Os bancos têm três fontes de lucro: ganhos de tesouraria pelas aplicações em títulos do governo, ganhos nos serviços pelas tarifas bancárias e ganhos nas operações de crédito. As duas primeiras fontes, dados os elevados níveis que desfrutam, permitem ao sistema bancário posição cômoda no mercado de crédito. Isso é agravado por dois fatores: elevada concentração bancária e dificuldades da portabilidade de contas e de crédito, apesar dos avanços ocorridos desde 2006.

O governo, ao invés de propagar que vai reduzir as taxas de juros bancárias, como fez a presidente em abril de 2012, deveria partir para a ação reduzindo os ganhos das duas fontes (tesouraria e tarifas). A de tesouraria é consequência da redução da Selic ao nível de 6% e a de tarifas, pela redução e tabelamento do valor cobrado pelos serviços bancários. Simultaneamente, o governo deve reduzir as taxas de juros do BB e da Caixa.

Mas o BC não deve ser autônomo e responsável pela inflação? Não. Isso carece de sentido, pois, como demonstrei em artigos anteriores, 80% da inflação não passa pelo BC. Na composição do IPCA, a inflação de serviços pesa com 35%, de alimentos, com 25%, e dos preços monitorados, com 20%. Esses três componentes não são influenciados pela Selic.

Na minha visão, o BC deve integrar, junto com os Ministérios da Fazenda e do Planejamento (responsável pelo orçamento), o núcleo central da gestão econômica, sob a coordenação do presidente da República e com foco no crescimento e na inflação. O tripé macroeconômico passaria a ser composto por meta de crescimento, equilíbrio fiscal e equilíbrio nas contas externas. O nível de preços da economia e sua variação (inflação) devem ser objeto de novas políticas.

Há que reduzir os preços internos vigentes no País, que se encontram bem acima da oferta internacional. O Brasil tornou-se um país caro ao consumidor. Quem pode faz vantajosos turismos de compras no exterior. Esses preços internos são elevados por quatro principais fatores: a) juro do crediário, que dobra o preço das mercadorias; b) carga tributária elevada, que eleva de 30% a 50% o custo; c) custos de logística impostos pela guerra fiscal e; d) custo elevado de insumos de impacto variável devido à proteção aduaneira ao elo inicial das cadeias produtivas. Para cada um deles existem ações específicas comentadas em artigos anteriores e que poderão ser objeto de próximos artigos.

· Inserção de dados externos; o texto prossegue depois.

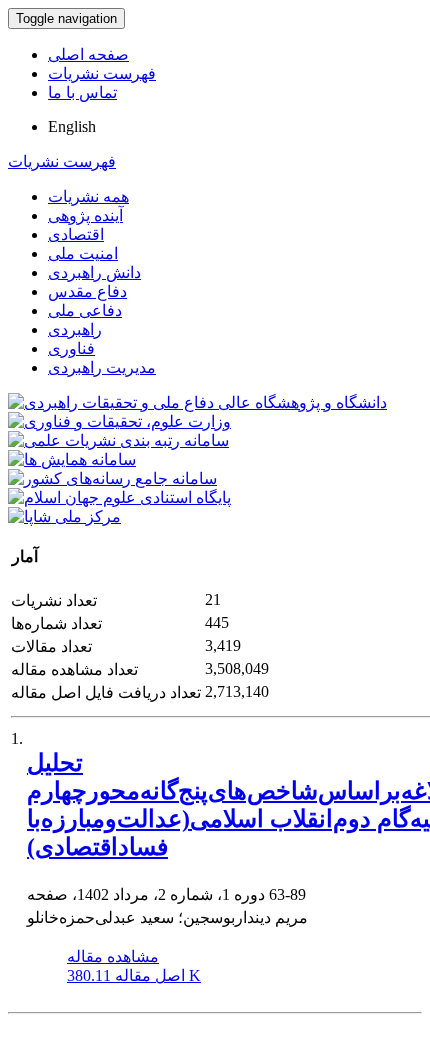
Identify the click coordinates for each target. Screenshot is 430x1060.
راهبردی (75, 329)
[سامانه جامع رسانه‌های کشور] (112, 478)
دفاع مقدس (87, 291)
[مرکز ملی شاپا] (64, 516)
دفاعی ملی (85, 310)
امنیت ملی (83, 253)
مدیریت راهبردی (102, 367)
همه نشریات (88, 196)
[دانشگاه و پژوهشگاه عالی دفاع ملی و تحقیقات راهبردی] (197, 402)
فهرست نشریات (102, 73)
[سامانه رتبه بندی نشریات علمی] (118, 440)
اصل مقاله (134, 975)
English (72, 126)
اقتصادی (76, 234)
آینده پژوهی (85, 215)
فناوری (71, 348)
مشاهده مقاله (113, 956)
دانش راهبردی (94, 272)
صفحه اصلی (88, 54)
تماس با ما (82, 92)
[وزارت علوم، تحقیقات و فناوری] (119, 421)
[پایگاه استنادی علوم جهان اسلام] (119, 497)
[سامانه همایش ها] (72, 459)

Quanto à inflação, a ação possível é sobre os alimentos e preços monitorados. A inflação de serviços tende a cair com o aumento natural da oferta atraída pela maior demanda. É um processo em curso que depende exclusivamente do mercado e muito pouco do governo. Nos alimentos, além dos estímulos ao produtor existentes e em expansão visando a ampliação da oferta, políticas bem conduzidas de estoques reguladores e de investimentos em logística, há muito por fazer em âmbito municipal na política de abastecimento (sacolões, varejões, feirões, unidades móveis, etc.) aproximando produtores de consumidores com redução/eliminação dos atravessadores.

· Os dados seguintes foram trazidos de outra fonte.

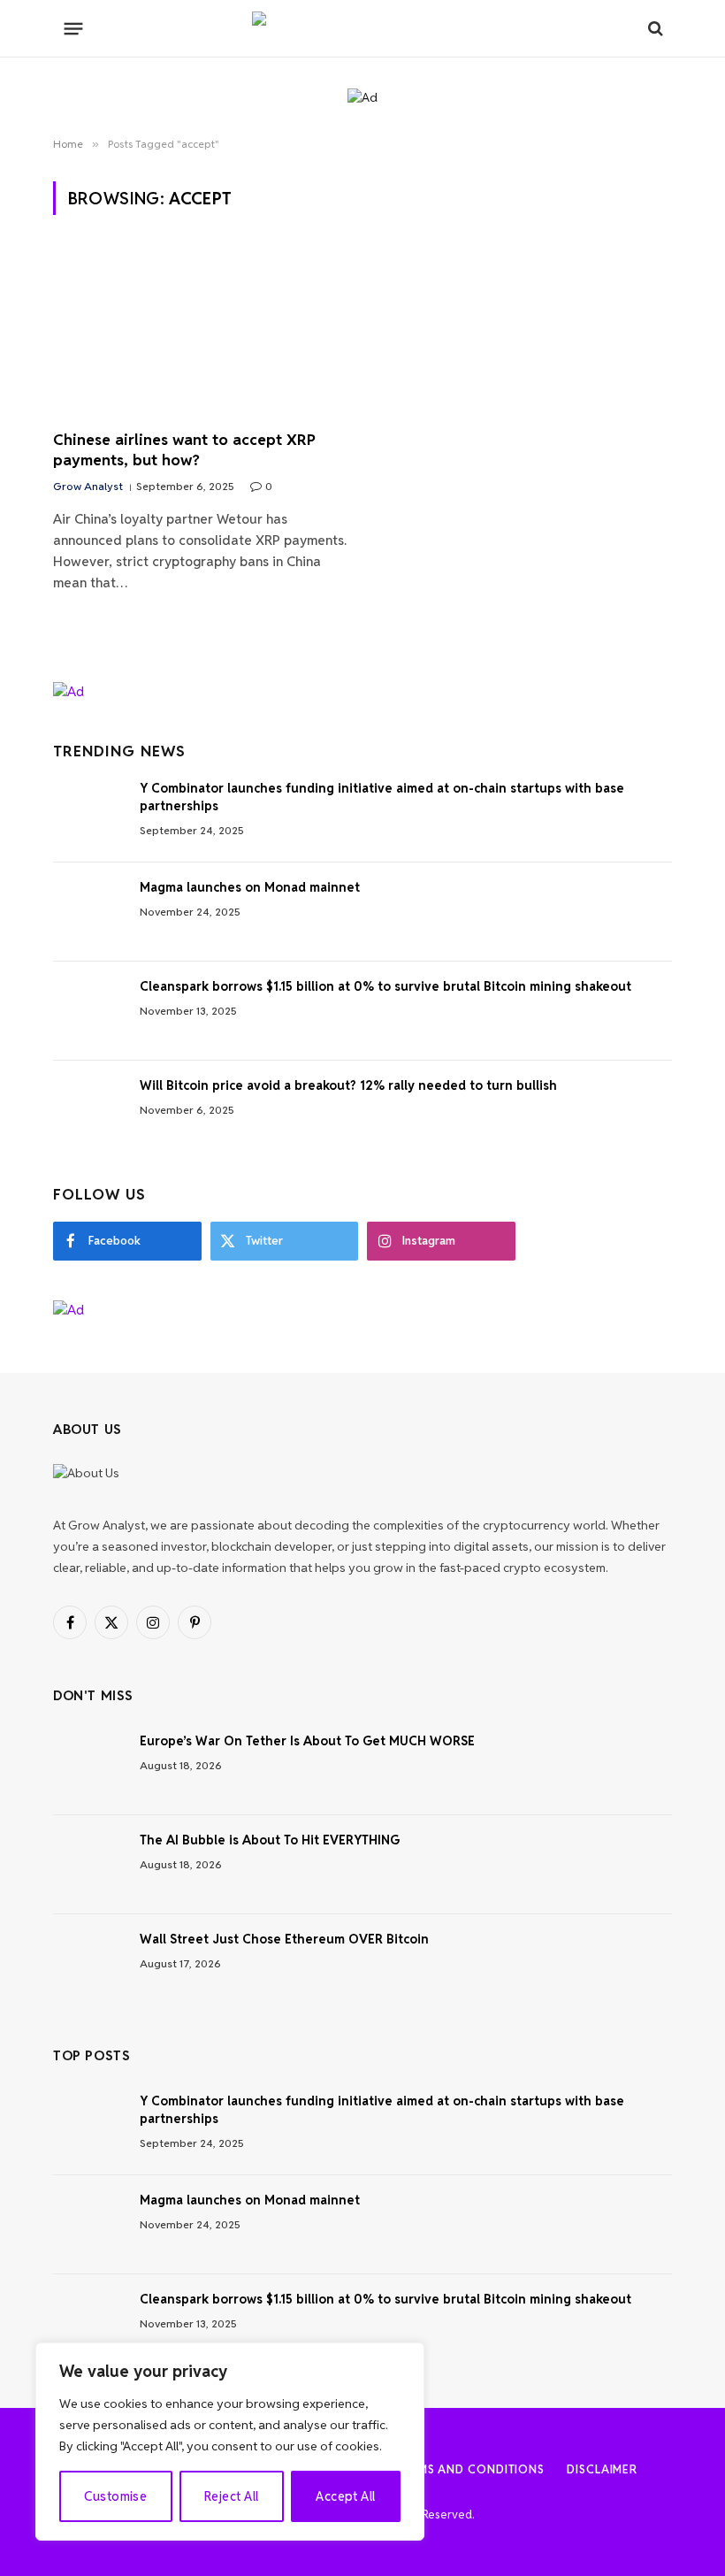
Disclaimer (602, 2469)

Nos preços monitorados há de ter realismo de custos e compatibilizar a expansão da oferta à demanda. Acabar com o populismo tarifário e de preços que entupiu a Petrobrás e a Eletrobrás de dívidas desviando substanciais recursos de suas atividades ao mercado financeiro nos juros dos empréstimos contraídos e com atrasos danosos em suas atividades pela redução do fluxo de caixa previsto nos planos estratégicos dessas estatais.

É certamente possível reencontrar o potencial do fantástico mercado interno que desfruta o País, mas infelizmente nenhum desses candidatos à Presidência apresentou propostas claras para isso. Não há alternativa: é mudar ou estagnar!